The advantage of income-driven repayment is that you may end up with a lower monthly payment. The downside is that instead of paying loans off in 10 years, you may be making payments for 15 or even 25 years, and you’ll pay more in interest over the life of the loan than you would under a standard repayment plan.
Private student loan lenders are not required to offer income-driven repayment options, though they may allow you to make interest-only payments for a time or choose a graduated repayment plan.
Public Service Loan Forgiveness (PSLF)
Some of your loan balance may be forgiven at the end of the loan term. If you’re interested in federal Public Service Loan Forgiveness (PSLF), you’ll need to enroll in an income-driven plan.
The Department of Education announced on Oct. 6, 2021, temporary changes to the Public Service Loan Forgiveness (PSLF) program as a result of the coronavirus pandemic. Borrowers are now eligible to receive credit for past payments regardless if those payments were made on time or for the full amounts. In other words, past payments that were ruled ineligible under the previous iteration of the PSLF make count towards the 120 payment total.
Also, borrowers can receive credit for past payments regardless of the payment plan or loan program. However, all loans must be federal direct student loans or consolidated into a direct loan program by Oct. 31, 2022.
Similar to the previous requirements to the program, borrowers must have worked full-time for a qualifying employer when prior payments were made.
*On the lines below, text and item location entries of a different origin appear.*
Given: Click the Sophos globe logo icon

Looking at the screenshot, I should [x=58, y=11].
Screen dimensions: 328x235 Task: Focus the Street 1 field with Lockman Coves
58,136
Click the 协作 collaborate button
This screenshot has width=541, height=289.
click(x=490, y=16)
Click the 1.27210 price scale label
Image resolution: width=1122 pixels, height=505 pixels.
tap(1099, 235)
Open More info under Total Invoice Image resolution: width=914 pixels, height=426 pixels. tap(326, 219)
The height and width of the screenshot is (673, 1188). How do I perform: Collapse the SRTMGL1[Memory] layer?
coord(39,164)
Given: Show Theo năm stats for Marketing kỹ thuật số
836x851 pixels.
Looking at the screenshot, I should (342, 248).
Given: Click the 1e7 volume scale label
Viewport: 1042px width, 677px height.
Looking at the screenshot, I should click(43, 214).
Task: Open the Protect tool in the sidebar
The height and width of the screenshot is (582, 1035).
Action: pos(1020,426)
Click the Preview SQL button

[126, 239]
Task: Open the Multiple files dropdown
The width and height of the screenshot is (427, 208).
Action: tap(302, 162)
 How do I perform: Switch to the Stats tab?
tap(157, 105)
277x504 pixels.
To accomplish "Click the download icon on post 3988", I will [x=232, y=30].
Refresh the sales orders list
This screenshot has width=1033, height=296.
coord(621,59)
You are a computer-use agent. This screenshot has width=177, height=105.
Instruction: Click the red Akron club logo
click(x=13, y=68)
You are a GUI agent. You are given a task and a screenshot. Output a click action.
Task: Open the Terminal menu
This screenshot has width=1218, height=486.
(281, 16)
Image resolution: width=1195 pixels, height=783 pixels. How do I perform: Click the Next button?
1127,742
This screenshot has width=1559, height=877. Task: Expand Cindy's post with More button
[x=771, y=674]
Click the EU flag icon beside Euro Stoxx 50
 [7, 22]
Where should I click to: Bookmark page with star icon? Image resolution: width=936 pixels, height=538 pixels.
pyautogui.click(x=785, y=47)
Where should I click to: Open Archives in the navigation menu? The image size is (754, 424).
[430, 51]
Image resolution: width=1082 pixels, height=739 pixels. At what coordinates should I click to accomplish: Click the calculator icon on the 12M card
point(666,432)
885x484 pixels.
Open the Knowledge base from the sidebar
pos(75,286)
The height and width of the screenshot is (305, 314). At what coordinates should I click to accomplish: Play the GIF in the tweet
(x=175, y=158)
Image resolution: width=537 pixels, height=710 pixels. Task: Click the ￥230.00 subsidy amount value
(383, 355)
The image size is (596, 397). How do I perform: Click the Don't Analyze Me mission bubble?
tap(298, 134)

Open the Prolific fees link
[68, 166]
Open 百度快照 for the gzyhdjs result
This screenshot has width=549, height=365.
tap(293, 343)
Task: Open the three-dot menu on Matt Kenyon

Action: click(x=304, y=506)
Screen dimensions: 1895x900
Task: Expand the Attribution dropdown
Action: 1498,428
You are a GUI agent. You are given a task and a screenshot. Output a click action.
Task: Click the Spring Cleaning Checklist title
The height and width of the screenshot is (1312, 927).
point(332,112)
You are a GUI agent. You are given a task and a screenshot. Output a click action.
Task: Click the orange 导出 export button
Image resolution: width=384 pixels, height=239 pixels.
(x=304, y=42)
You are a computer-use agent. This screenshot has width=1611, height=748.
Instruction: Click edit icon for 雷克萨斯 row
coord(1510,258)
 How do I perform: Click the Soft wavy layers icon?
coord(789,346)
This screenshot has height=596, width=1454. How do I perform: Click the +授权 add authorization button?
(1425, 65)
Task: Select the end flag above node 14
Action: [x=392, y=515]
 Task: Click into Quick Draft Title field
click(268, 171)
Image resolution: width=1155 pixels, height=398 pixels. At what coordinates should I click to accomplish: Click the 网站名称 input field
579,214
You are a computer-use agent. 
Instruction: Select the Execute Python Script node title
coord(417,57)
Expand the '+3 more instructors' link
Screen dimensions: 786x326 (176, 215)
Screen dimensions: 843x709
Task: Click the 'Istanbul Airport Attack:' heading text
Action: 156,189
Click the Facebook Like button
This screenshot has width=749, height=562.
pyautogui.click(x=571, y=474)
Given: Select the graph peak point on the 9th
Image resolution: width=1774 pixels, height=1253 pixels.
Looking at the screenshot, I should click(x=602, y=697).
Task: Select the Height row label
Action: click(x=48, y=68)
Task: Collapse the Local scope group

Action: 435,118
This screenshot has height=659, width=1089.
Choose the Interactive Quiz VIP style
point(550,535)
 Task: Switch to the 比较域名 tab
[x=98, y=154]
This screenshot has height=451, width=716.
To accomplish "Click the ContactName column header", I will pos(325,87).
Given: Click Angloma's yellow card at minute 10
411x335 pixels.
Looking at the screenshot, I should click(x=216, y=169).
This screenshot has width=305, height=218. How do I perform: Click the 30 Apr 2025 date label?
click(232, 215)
Qualifying employment status includes those employed by the government, 501(c)(3) not-for-profit, or other not-for-profit organization that provides a qualifying service.
These changes to the program also allow active duty service members in the military to count deferments and forbearance towards the PSLF. For those who previously applied for the PSLF and were denied, the new changes include a review of previously denied applications that allow borrowers the ability to have their PSLF determination reconsidered.
3. Seek an employer that offers student loan help
If you’re heading out into the workforce for the first time, consider whether your prospective employer may offer help with student loan repayment. An estimated 48% of employers offer some type of educational assistance, which can include student loan refinancing, counseling, consolidation, and repayment programs.
When navigating interviews and job offers, be sure to ask about student loan refinancing or repayment assistance when discussing the benefits package. If you have one or more companies interested in hiring you, consider asking for student loan repayment forgiveness or assistance when negotiating a job offer.
4. Consider loan consolidation or refinancing
Consolidating student loans or refinancing them could make repayment easier once the grace period ends. Federal loans can be consolidated into a single Direct Consolidation Loan. This won’t reduce your overall interest rate, but it will leave you with a single loan payment to make each month instead of multiple payments to multiple federal loans.
Refinancing means taking out a new private student loan to pay off your existing loans. The purpose of doing so is twofold: You can reduce multiple loan payments down to one, and you potentially reduce your interest rate.
Keep in mind, however, that refinancing federal student loans into a private student loan can cause you to lose certain federal protections. For example, federal Coronavirus Aid, Relief, and Economic Security (CARES) Act protections, such as temporary deferment, do not apply to private loans, so it’s important to consider the tradeoffs of refinancing federal loans with a private lender. You also won’t be eligible for federal student loan repayment plans once you have a private loan.
The Bottom Line
The student loan grace period should be used wisely to create a debt repayment plan. If you’re not sure how you’ll handle loan repayment when the time comes, get in touch with your lenders or loan providers. They may be able to review your budget and income and help you come up with a solution for repaying student loans so that you don’t fall behind. And remember to compare student loan-refinancing companies if you’re interested in getting a lower rate on your loans.